For this setup guide, I will be using my Canon A5100. Most modern-day cameras come with a micro-HDMI port, so I would advise you to purchase a micro-HDMI to HDMI cable alongside your Cam Link - unless you, of course, already own one. To make my life easier, I also have a tripod to elevate my camera off my desk to give my face a nice angle. Having your camera on a tripod also makes it easier to connect your cables, especially if you are after a specific angle when you are shooting.
Alright, step one is to connect your Cam Link to your PC. As it says on the product details, the Cam Link requires a USB 3.0 port, as USB 3.0 ports have far more bandwidth than the USB 2.0 port, thus granting access to recording in 4K 30FPS smoothly. If you don't want to download any of Elgato's software, then I would jump straight into locating that micro-HDMI to HDMI cord and plugging it into your camera then into the Cam Link.
Once that is complete, I recommend you download Open Broadcaster Software (OBS) to see if it's working correctly. Okay, so how do you get your camera to show up in OBS? It's more straightforward than you might expect.
After you have downloaded OBS and have opened it, you want to locate the + symbol found in the bottom left-hand corner of the OBS window. Click that + symbol and then create a new scene. For the purpose of this tutorial, I have decided to call my scene 'Camera'.
After you have done that, you want to create a new 'Source'. Use the + symbol to create a new source and then locate 'Video Capture Device'. Click 'Create', and then you will be presented with the below window.
In this window, you are going to be choosing what device you want to capture video from. Make sure to have your camera plugged into the Cam Link and turned on for you to use it. Select 'Cam Link' to use your camera. Next, you want to head down to 'Configure Video', and in this setting, you can change your brightness, contrast, hue, and saturation. These settings depend on the camera you are using, the background you have in your room, and the lighting you have. I would recommend fiddling around with all of these settings until you think you have the best quality image displayed in the preview window.

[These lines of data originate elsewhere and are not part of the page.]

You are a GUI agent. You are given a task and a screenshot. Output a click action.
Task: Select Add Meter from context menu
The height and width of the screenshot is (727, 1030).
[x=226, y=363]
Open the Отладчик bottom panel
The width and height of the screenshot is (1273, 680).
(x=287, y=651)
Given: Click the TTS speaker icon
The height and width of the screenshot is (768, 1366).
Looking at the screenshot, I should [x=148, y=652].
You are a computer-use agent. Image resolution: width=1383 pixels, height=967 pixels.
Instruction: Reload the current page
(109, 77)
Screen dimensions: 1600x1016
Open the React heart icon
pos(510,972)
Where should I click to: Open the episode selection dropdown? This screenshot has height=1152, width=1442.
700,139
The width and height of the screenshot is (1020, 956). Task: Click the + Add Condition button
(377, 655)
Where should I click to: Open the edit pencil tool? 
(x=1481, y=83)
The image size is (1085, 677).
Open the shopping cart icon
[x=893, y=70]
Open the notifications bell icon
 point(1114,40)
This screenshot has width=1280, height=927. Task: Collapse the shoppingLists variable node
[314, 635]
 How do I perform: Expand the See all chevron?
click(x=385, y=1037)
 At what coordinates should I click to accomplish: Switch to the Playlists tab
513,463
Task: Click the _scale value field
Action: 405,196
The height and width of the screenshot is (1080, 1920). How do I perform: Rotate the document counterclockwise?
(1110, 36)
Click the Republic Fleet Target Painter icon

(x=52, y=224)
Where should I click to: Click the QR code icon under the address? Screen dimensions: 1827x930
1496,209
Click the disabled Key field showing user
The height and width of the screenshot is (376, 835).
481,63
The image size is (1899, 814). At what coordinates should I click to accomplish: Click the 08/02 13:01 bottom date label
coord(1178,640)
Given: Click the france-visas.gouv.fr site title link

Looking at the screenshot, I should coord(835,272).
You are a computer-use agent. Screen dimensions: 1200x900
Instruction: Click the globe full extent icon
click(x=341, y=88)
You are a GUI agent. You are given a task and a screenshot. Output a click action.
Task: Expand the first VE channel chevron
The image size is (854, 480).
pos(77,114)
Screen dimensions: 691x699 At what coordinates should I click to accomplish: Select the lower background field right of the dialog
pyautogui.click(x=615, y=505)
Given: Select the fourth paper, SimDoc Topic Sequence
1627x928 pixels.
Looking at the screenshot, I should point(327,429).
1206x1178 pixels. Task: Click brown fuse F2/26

Next, you want to head down to 'Resolution/ FPS Type', and set the 'Resolution' to 'Custom'. Now you want to choose what kind of resolution you want to be shooting in. The same goes for 'FPS'. These settings really depend on what kind of camera you own. For me, I set my resolution to 1920x1080 at 60FPS. For streaming, this is the most common setting.
After you have done all that hit 'Okay', and you should be ready to go!
The Cam Link makes connecting cameras to your PC extremely simple and easy. Since there is no software and the device is literally plug-and-play, it means buyers can begin using the Cam Link within minutes of unboxing it.
The only thing I can really knock off the Cam Link is that the housing is the same as the previous generation of Cam Link, which could confuse someone who owns multiple Cam Link devices.
Elgato has done it once again; they have found a problem in the streaming market and provided a solution that cannot go unrecognized.
In particular, for streamers, I believe the Cam Link will or already has become one of the necessary key components of a streaming setup. If you have been streaming for a while or looking to upgrade from your webcam to a camera that brings a bit more quality to your stream, you really should consider picking up a Cam Link.
Elgato is no stranger to finding common problems in the streaming market and providing affordable easy-to-use solutions -- and the Cam Link is by no means an exception. If you want to toss that average webcam out and move towards recording in glorious 4K, or even 1080p at 60FPS, then look no further than the Cam Link.
Elgato has your back when it comes to streaming gear, let the Cam Link and your new camera deal with your immaculate front.
The Bottom Line
Elgato has provided a solution to the streaming market that cannot go unnoticed. Cam Link brings a world of convenience and utility to streamers, and has undoubtedly become a part of the standard streaming setup.